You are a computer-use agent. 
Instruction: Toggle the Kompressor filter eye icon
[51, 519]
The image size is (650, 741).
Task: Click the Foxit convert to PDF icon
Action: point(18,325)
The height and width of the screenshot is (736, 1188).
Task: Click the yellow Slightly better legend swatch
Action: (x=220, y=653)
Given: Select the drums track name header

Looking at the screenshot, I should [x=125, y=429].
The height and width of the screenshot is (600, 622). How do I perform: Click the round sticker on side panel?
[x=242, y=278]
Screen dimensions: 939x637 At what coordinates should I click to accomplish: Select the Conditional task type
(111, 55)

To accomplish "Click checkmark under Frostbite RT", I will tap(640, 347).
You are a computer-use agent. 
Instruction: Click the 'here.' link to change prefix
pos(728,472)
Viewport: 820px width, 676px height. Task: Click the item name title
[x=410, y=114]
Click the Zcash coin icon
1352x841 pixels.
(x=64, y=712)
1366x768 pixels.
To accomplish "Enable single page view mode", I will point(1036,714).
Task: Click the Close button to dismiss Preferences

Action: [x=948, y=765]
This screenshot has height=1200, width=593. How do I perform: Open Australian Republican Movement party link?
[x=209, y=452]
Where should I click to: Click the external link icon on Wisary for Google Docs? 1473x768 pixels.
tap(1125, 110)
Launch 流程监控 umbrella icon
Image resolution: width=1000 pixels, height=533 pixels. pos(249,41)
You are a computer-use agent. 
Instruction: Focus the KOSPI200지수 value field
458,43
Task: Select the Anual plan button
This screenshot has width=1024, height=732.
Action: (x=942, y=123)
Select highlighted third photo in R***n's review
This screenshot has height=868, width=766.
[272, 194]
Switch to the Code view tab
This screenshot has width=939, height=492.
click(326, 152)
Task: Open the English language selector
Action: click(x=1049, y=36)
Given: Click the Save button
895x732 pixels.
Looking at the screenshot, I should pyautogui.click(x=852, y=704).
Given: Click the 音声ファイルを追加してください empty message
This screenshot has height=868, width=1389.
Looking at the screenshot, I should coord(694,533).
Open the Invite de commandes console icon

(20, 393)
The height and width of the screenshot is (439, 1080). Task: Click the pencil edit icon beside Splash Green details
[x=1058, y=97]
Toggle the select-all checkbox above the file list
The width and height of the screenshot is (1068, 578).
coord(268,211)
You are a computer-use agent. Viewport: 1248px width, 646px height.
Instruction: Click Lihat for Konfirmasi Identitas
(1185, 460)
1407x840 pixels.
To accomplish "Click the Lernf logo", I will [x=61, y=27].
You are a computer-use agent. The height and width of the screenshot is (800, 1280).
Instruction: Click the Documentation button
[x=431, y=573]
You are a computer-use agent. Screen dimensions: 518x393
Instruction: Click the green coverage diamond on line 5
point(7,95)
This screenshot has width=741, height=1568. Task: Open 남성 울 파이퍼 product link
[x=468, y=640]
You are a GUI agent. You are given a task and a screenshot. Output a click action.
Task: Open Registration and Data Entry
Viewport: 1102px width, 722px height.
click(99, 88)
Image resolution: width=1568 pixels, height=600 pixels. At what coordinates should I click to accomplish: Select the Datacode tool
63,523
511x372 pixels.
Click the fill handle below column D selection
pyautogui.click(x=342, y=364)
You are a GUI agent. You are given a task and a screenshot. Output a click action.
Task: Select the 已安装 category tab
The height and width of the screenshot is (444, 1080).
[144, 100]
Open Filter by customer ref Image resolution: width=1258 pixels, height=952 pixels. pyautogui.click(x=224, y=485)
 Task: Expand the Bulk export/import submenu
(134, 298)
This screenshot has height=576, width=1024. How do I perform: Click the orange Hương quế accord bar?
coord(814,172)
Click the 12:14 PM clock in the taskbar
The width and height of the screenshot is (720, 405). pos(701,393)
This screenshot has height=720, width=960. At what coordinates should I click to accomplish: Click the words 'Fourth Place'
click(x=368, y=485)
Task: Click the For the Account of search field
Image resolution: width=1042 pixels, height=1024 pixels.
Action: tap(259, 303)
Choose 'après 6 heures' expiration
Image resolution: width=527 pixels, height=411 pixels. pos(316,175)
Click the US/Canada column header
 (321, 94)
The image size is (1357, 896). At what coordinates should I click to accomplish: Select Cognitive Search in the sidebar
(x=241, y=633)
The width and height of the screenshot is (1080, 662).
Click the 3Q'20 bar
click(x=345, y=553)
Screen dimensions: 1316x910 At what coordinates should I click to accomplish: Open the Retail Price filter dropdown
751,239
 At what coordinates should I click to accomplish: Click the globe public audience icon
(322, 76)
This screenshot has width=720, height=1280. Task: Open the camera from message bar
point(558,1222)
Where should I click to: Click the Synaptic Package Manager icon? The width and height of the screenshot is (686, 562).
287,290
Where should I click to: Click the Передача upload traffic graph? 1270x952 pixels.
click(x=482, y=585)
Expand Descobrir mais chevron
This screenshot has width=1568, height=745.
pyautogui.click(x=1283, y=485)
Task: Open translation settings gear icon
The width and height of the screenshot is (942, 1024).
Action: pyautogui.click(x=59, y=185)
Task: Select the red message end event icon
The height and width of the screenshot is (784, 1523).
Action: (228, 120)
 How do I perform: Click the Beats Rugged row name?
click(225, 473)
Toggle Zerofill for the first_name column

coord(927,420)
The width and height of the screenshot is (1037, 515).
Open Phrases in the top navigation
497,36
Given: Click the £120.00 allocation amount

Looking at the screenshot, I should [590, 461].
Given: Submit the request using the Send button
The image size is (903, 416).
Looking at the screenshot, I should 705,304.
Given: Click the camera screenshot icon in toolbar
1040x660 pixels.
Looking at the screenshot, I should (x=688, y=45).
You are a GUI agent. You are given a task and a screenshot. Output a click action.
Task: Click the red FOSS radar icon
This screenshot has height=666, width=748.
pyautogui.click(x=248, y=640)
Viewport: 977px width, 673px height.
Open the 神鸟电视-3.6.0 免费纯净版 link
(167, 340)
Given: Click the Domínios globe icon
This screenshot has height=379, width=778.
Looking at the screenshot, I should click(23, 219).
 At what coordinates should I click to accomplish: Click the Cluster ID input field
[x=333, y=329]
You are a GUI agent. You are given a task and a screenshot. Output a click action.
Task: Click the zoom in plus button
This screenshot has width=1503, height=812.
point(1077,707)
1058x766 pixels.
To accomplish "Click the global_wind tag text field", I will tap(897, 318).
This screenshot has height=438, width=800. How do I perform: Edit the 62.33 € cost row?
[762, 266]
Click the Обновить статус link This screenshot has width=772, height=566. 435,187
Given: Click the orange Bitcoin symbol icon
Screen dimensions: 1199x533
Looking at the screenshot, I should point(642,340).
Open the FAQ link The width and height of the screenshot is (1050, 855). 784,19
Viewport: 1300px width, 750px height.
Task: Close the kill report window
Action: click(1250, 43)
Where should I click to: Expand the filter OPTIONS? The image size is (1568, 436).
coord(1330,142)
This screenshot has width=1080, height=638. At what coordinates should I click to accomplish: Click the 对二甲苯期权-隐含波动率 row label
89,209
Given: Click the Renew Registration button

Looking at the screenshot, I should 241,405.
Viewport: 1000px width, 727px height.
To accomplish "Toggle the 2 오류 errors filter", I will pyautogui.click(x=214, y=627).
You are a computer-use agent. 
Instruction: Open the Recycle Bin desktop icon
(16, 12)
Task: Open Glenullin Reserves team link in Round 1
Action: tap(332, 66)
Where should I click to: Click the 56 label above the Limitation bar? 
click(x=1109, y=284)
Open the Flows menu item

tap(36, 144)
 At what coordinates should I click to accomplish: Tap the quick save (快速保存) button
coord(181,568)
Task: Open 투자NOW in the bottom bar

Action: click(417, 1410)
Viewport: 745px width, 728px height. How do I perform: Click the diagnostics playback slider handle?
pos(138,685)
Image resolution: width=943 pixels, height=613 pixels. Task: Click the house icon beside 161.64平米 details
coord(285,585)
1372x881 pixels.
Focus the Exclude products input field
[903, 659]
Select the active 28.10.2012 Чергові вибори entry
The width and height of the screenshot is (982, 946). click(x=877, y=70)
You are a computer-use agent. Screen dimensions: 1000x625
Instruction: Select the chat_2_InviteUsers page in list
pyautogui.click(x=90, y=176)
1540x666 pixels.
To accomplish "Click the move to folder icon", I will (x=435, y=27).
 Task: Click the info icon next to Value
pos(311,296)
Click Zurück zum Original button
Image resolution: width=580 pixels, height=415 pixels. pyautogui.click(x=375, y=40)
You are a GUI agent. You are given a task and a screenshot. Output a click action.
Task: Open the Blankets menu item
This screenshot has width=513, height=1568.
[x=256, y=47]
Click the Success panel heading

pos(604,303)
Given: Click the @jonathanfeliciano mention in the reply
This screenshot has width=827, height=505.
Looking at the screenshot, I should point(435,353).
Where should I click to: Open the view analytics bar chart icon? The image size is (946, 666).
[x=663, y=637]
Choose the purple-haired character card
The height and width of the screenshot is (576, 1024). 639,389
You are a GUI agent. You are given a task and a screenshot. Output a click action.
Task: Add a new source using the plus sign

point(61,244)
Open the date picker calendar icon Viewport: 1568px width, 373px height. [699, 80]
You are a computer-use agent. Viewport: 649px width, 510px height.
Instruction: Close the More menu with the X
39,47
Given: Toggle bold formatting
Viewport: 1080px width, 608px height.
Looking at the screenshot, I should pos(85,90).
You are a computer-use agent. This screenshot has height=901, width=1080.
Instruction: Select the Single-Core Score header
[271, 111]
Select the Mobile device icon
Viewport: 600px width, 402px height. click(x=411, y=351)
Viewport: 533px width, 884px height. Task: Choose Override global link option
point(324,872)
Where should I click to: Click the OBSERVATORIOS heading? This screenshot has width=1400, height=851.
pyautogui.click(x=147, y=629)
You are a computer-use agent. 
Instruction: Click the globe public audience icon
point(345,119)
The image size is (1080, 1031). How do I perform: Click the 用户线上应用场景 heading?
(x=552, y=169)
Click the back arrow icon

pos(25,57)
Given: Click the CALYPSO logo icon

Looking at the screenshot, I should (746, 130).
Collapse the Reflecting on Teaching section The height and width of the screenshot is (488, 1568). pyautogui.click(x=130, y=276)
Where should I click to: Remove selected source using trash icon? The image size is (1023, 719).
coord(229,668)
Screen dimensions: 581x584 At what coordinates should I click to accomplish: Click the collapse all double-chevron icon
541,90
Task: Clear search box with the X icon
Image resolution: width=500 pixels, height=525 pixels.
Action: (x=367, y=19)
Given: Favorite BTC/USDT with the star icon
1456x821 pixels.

• Task description: Pull out every line above that holds the word "will".

• Result of this task:
To accomplish "Click checkmark under Frostbite RT", I will tap(640, 347).
To accomplish "Enable single page view mode", I will point(1036,714).
To accomplish "Click the Lernf logo", I will [x=61, y=27].
To accomplish "Click the global_wind tag text field", I will tap(897, 318).
To accomplish "Toggle the 2 오류 errors filter", I will pyautogui.click(x=214, y=627).
To accomplish "Click the move to folder icon", I will (x=435, y=27).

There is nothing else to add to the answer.